Extracted data entries:
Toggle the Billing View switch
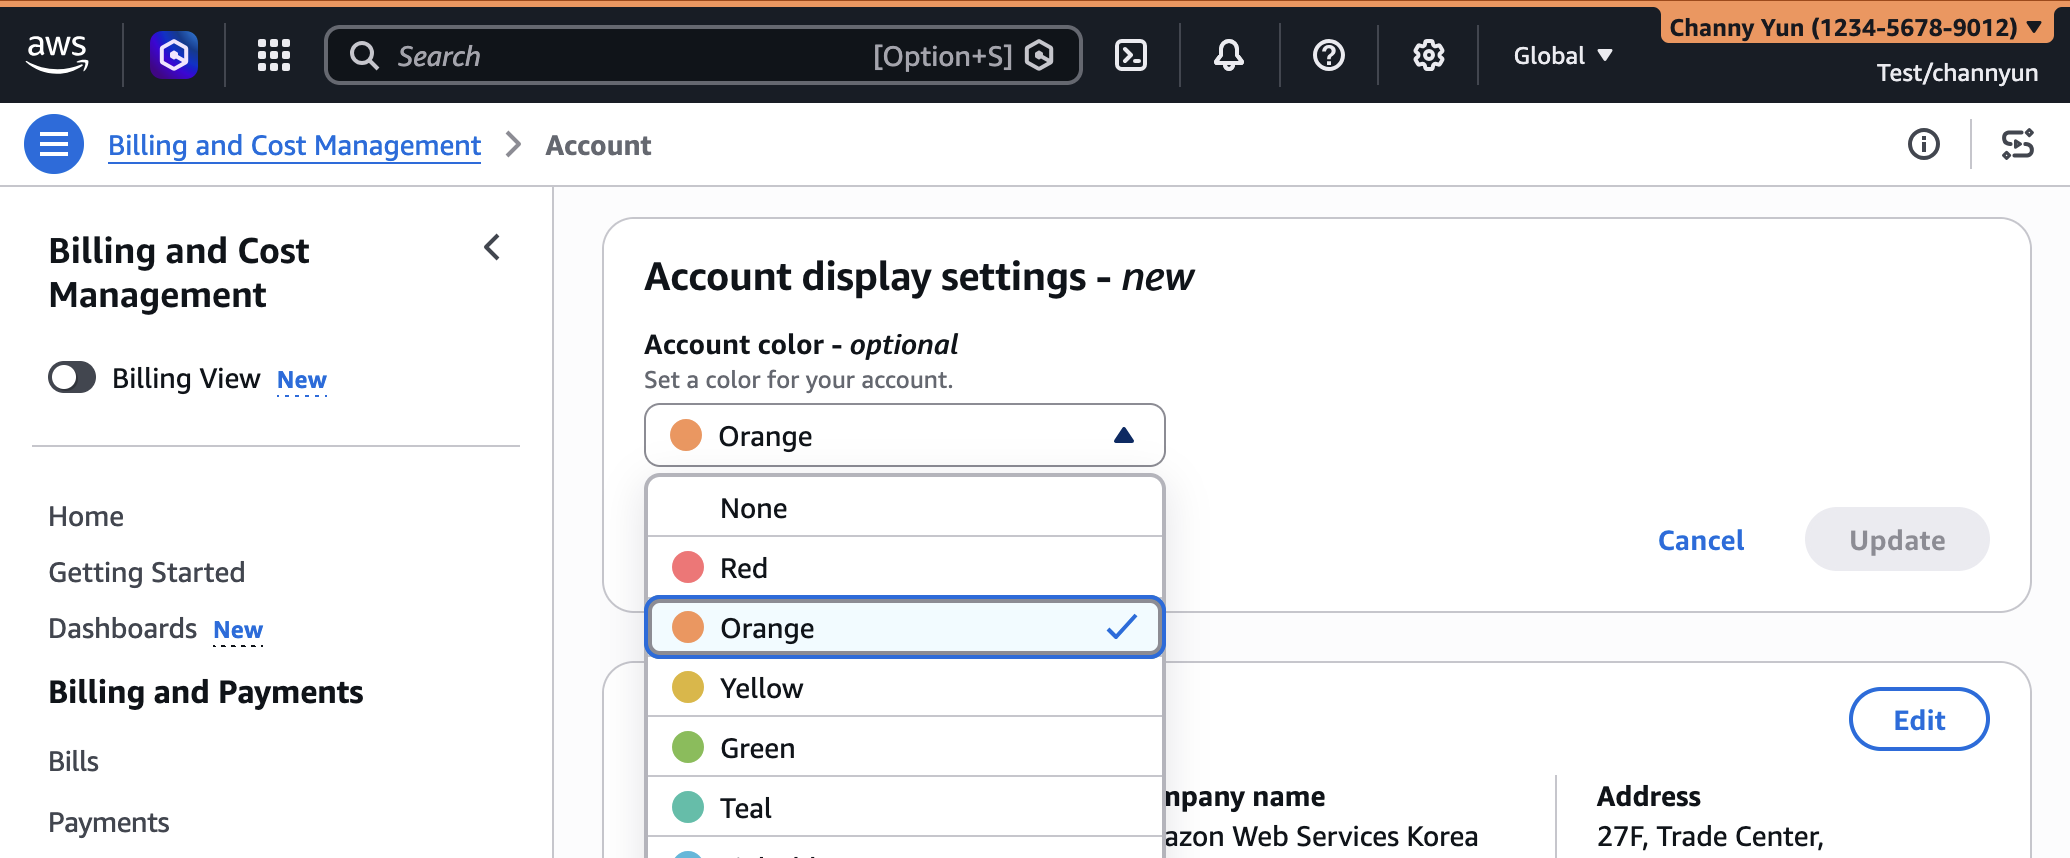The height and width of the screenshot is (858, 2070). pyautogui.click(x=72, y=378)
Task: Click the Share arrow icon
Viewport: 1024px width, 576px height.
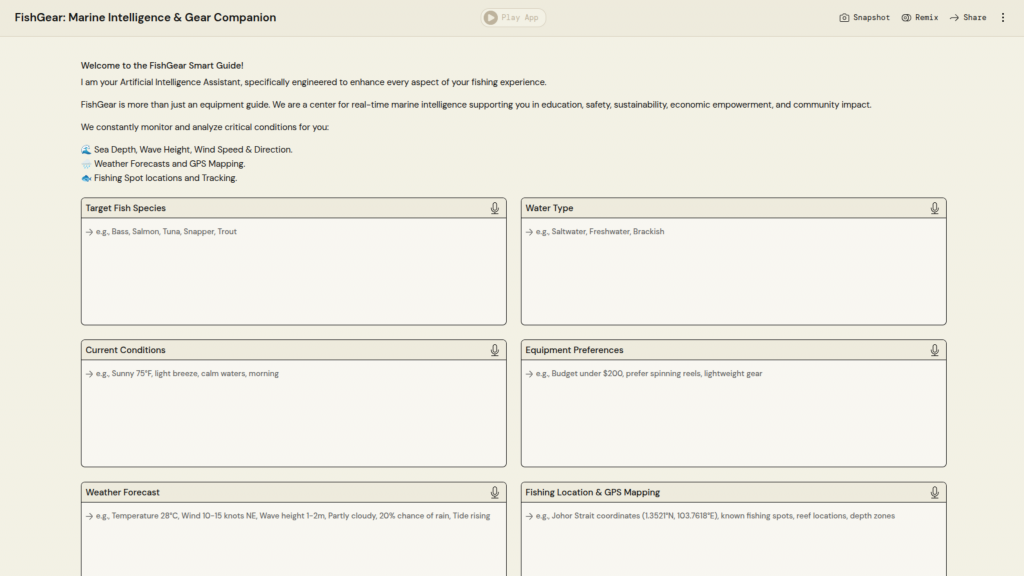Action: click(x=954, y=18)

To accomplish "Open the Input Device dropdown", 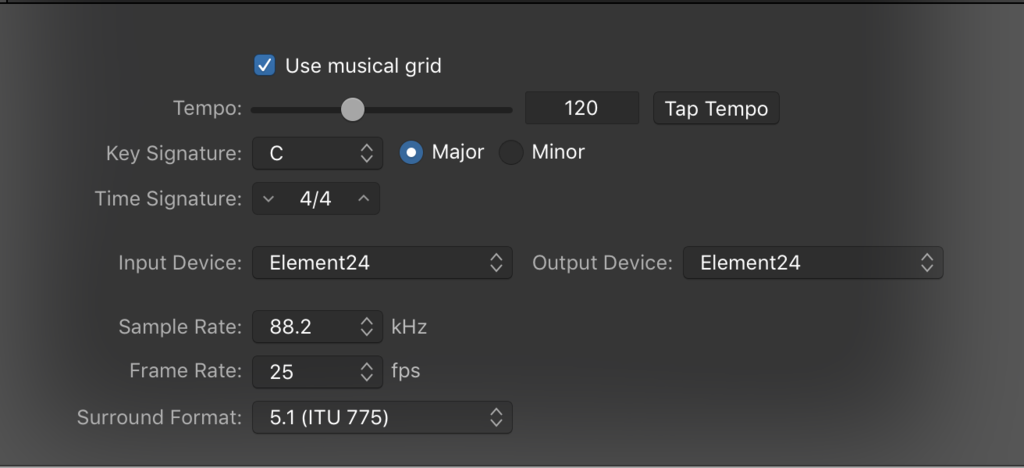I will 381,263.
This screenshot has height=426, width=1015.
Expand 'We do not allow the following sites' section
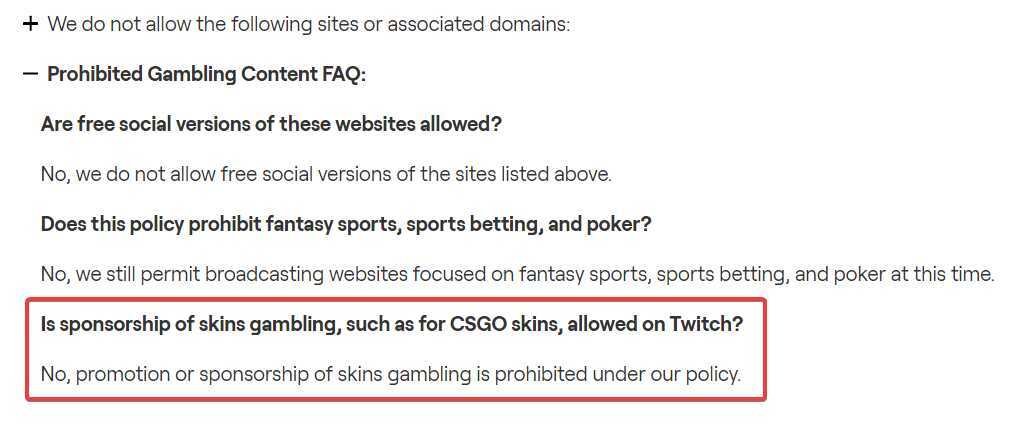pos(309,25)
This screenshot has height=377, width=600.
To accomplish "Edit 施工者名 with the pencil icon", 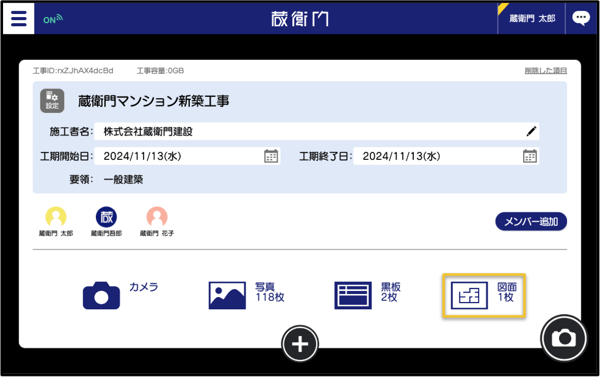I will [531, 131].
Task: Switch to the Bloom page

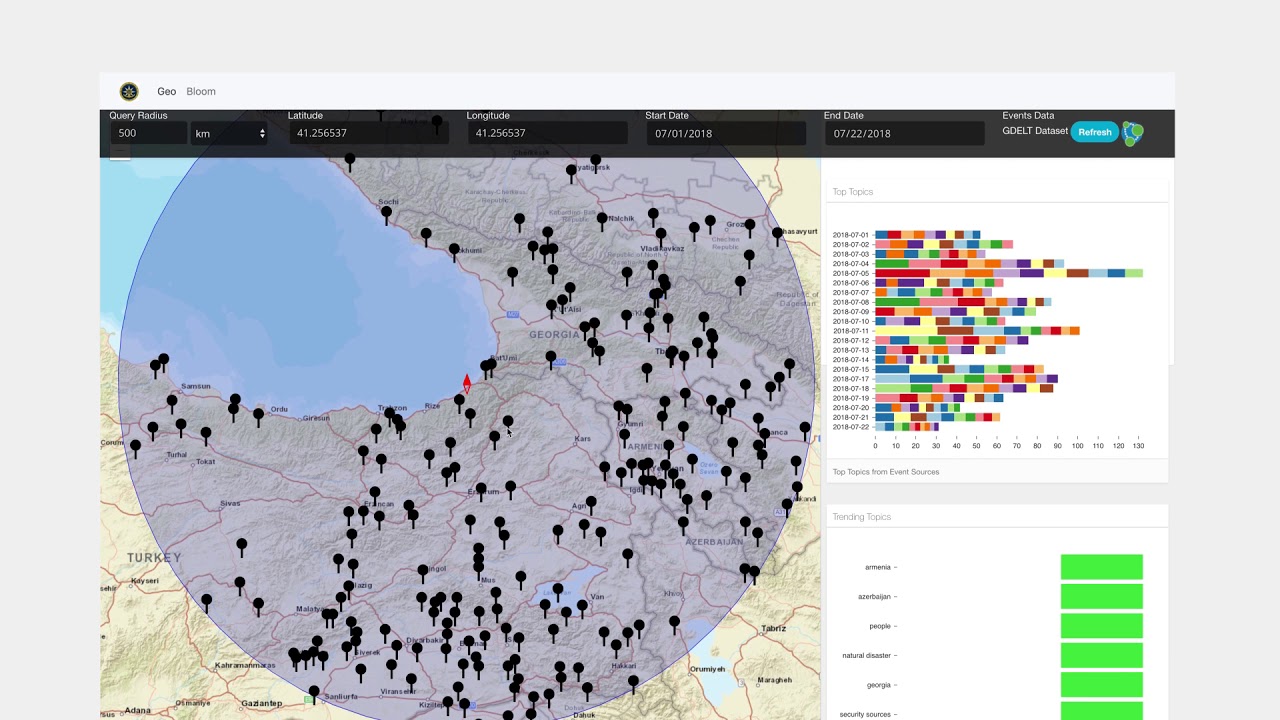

## What is expected
Wherever the string "This" appears in the entries, copy that line.

## Task result
This screenshot has height=426, width=1015.
This screenshot has height=377, width=600.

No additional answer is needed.